> _TASK_
Copy out the part of the data that opens with its first line and closes with the line containing "neutral-region-europe is located", both included, reproducing each line unchanged.

Collected data
****************************************
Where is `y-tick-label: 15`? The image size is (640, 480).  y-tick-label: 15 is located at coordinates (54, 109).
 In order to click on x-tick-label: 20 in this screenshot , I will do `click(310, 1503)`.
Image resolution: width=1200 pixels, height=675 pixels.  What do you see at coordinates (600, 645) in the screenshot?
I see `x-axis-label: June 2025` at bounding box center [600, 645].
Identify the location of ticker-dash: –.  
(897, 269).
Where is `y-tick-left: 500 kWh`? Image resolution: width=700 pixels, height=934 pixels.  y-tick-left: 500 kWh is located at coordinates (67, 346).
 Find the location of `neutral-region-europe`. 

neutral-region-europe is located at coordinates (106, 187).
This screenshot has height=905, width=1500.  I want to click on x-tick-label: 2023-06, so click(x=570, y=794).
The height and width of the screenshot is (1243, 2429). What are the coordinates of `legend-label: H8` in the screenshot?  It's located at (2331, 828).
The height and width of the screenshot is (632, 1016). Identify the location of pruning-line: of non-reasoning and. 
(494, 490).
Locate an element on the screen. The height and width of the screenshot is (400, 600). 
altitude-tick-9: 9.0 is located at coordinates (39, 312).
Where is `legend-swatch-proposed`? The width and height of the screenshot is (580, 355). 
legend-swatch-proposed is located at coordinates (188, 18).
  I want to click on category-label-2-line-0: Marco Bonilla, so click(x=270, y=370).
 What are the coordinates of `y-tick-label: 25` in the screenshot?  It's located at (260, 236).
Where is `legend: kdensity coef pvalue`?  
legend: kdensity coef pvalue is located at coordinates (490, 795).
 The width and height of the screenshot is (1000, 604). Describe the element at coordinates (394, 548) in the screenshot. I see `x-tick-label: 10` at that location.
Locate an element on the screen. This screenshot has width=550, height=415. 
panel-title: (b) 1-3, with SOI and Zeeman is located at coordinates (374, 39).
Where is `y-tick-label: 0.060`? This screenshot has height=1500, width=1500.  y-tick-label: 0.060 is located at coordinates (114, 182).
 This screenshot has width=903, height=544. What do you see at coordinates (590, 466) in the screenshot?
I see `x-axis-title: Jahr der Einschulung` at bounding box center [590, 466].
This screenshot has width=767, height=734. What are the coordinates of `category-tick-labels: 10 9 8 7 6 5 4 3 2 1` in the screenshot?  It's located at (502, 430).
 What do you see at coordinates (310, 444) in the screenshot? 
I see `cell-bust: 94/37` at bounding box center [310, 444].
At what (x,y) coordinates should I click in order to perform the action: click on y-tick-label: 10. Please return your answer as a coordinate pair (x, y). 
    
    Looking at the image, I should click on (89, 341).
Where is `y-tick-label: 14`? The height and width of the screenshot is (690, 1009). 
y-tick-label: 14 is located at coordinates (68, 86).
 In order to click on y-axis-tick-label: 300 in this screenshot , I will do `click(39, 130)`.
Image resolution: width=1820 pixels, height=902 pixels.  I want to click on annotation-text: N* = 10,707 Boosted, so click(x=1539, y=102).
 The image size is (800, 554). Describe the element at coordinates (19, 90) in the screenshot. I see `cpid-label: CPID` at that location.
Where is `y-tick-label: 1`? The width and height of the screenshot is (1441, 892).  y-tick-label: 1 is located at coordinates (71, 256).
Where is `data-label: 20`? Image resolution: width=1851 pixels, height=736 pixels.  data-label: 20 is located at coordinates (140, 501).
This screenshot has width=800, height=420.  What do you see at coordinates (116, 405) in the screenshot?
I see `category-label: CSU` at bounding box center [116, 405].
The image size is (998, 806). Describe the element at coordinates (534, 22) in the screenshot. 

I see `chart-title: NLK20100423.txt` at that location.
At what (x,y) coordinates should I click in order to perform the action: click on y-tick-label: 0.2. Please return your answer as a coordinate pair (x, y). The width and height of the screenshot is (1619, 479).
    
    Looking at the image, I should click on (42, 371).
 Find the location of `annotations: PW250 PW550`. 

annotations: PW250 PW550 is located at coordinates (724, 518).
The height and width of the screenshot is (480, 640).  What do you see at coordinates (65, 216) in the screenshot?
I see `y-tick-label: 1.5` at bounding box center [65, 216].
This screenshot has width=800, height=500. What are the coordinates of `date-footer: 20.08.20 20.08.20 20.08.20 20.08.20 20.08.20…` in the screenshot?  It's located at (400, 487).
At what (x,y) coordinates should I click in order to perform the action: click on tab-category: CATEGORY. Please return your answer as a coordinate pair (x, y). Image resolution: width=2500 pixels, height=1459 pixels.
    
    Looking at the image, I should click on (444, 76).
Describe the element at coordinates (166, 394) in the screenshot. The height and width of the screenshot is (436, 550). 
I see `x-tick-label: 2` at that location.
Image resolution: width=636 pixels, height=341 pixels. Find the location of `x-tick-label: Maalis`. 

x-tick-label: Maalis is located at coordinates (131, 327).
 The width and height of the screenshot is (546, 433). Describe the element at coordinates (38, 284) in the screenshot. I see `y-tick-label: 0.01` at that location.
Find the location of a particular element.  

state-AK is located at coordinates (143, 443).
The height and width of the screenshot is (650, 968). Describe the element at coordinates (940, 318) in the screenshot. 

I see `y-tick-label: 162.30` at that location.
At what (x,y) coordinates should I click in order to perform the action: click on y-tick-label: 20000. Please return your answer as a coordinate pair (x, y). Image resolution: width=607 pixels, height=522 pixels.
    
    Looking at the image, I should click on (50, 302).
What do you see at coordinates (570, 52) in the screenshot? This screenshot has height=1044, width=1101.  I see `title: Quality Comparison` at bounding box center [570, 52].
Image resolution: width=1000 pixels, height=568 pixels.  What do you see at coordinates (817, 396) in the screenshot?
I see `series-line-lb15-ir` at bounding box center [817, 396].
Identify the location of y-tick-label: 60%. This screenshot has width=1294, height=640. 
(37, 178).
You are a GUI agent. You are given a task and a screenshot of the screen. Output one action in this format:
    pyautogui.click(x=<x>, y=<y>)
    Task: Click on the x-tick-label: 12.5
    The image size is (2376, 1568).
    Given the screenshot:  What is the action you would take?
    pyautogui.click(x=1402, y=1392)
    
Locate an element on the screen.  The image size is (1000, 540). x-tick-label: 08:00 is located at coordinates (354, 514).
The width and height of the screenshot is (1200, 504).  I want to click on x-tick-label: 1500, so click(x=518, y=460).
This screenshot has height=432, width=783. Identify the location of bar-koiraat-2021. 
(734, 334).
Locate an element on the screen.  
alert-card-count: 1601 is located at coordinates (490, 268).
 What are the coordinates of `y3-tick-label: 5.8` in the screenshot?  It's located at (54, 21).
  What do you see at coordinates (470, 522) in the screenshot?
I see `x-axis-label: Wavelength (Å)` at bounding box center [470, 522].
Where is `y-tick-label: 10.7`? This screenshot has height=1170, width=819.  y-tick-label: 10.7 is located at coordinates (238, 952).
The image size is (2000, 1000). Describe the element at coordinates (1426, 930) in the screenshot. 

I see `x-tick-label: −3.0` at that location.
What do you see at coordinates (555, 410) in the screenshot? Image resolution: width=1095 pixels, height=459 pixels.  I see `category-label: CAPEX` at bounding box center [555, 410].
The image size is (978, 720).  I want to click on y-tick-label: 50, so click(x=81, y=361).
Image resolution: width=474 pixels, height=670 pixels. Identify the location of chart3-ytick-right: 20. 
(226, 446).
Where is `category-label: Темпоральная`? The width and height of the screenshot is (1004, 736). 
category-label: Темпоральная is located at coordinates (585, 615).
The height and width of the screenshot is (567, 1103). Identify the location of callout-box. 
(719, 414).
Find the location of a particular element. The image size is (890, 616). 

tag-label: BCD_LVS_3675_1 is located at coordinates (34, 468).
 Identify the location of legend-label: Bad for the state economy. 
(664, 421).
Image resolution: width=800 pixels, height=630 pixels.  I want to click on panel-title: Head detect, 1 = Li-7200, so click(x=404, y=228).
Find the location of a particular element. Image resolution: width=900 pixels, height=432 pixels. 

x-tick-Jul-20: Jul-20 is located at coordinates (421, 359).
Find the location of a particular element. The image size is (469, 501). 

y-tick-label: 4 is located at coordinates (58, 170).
****************************************
> _ANSWER FOR THIS EXERCISE_
Where is `y-tick-label: 15`? The image size is (640, 480).  y-tick-label: 15 is located at coordinates (54, 109).
 In order to click on x-tick-label: 20 in this screenshot , I will do `click(310, 1503)`.
Image resolution: width=1200 pixels, height=675 pixels.  What do you see at coordinates (600, 645) in the screenshot?
I see `x-axis-label: June 2025` at bounding box center [600, 645].
Identify the location of ticker-dash: –.  
(897, 269).
Where is `y-tick-left: 500 kWh`? Image resolution: width=700 pixels, height=934 pixels.  y-tick-left: 500 kWh is located at coordinates (67, 346).
 Find the location of `neutral-region-europe`. 

neutral-region-europe is located at coordinates (106, 187).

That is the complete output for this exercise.